Susan squirmed beneath a thick layer of make-up on Oprah’s couch. Her mouth felt dry as a bone and she wasn’t sure what to do with her hands in front of the studio audience. She felt a warm hand on her shoulder as she looked up at the face she’d always admired.
“Are you okay?” Oprah asked quietly, sitting a glass of water her. Susan nodded quickly, grabbing for the water.
“Just nervous.” She said, trying to put on a smile. Oprah patted her shoulder.

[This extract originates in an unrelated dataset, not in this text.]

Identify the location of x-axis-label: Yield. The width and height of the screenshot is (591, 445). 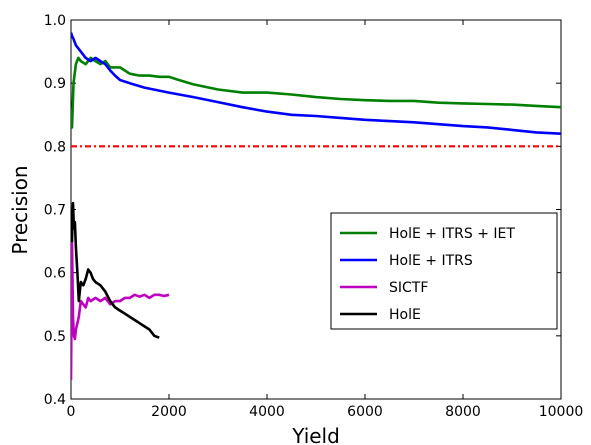
(316, 434).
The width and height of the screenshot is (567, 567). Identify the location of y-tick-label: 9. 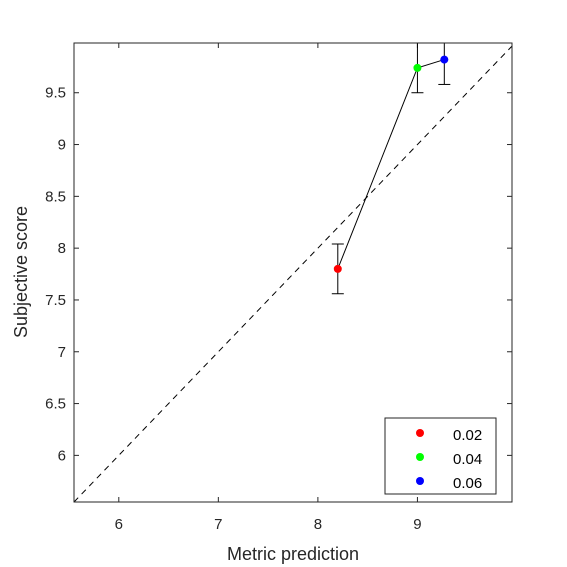
(62, 146).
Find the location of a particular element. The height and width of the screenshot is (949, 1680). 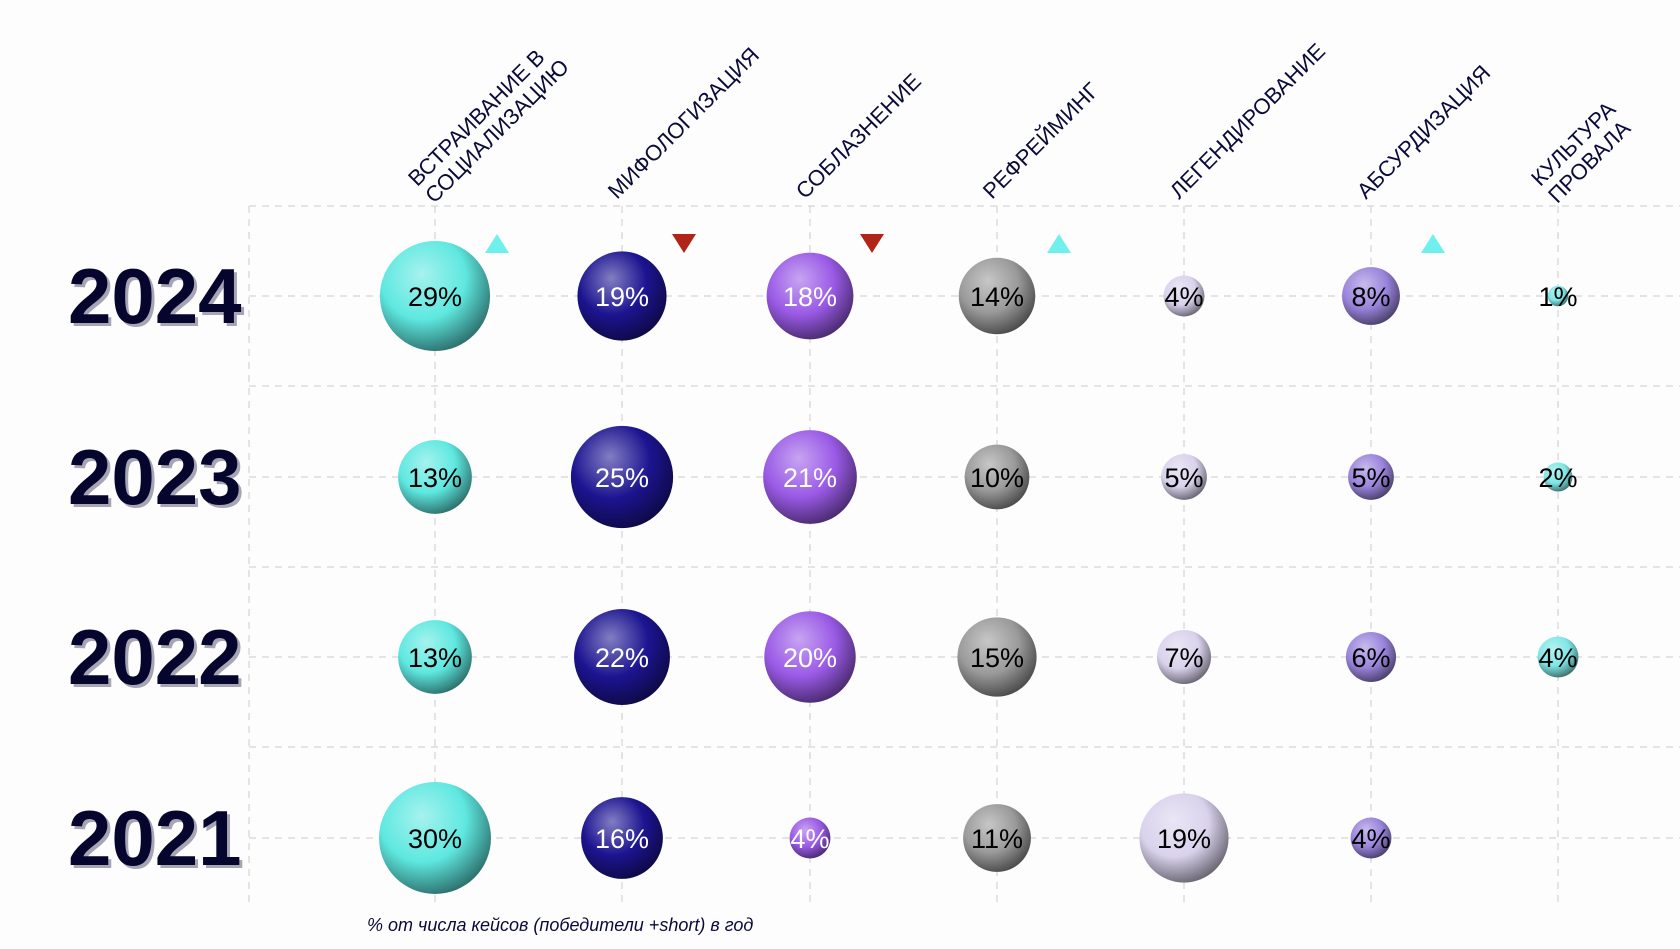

“You’ll do fine, don’t worry.” She said, taking her seat as the camera man counted down on his fingers. The audience clapped as the red sign over her head illuminated.
“And we’re back, with Susan DeClaret, author of best-selling book, My Only Wish.” Oprah announced in a cheerful voice.
“Now Susan, I was captivated by your description of Cynthia as she found the genie’s lantern in a thrift store. It was such an intense moment when she rubbed that lamp, desperately hoping for a miracle. Can you describe your thought process in that scene?”
Susan licked her dry lips, rubbing her sweaty palms against her black skirt.
“Well, Oprah, I think everyone knows that feeling some days, where you’re praying for a miracle, knowing just how unlikely it is. Sometimes I feel like I’ve found my own miracle with the success of this book.” The audience laughed appreciatively, Oprah laughing along with them.
“Well Susan, after reading your book, I happened to be walking through a thrift store myself, and you’ll never guess what I found.” Oprah reached into a bag beside her, drawing forth an old oil lamp, resembling the one described in Susan’s book. The audience gave an appreciative gasp. “And well, I thought I just had to bring it along, and see if you can summon a bit of magic here for us.”
The audience tittered as Susan took the magic lamp playfully. “I don’t know Oprah, genies are notoriously shy.” She said, rubbing the lamp to play along. “I’m sure nothing will-“
With a clap of thunder, green smoke began to pour out of the spout of the lamp, roiling up into a great cloud that formed itself into the shape of a man. The man stared down on Susan, who had dropped the lamp and pressed herself into the couch. The audience was in a panic as the genie boomed.
In the calm that followed, the genie’s gaze bore down on Susan, his sapphire boring a hole into her.
“Speak your wish, mortal.” He demanded. Susan stared up, her tongue twisting in her mouth. A wish? For what? Fame and fortune? No, not on live TV, she’d look greedy, and she was already on her way. No, something altruistic. Images of dying crops and starving children bombarded her as she thought of all the wrongs in the world. Her mind raced, finally grabbing at the first thought that came to her. She fumbled the words out of her mouth, too nervous to even speak straight.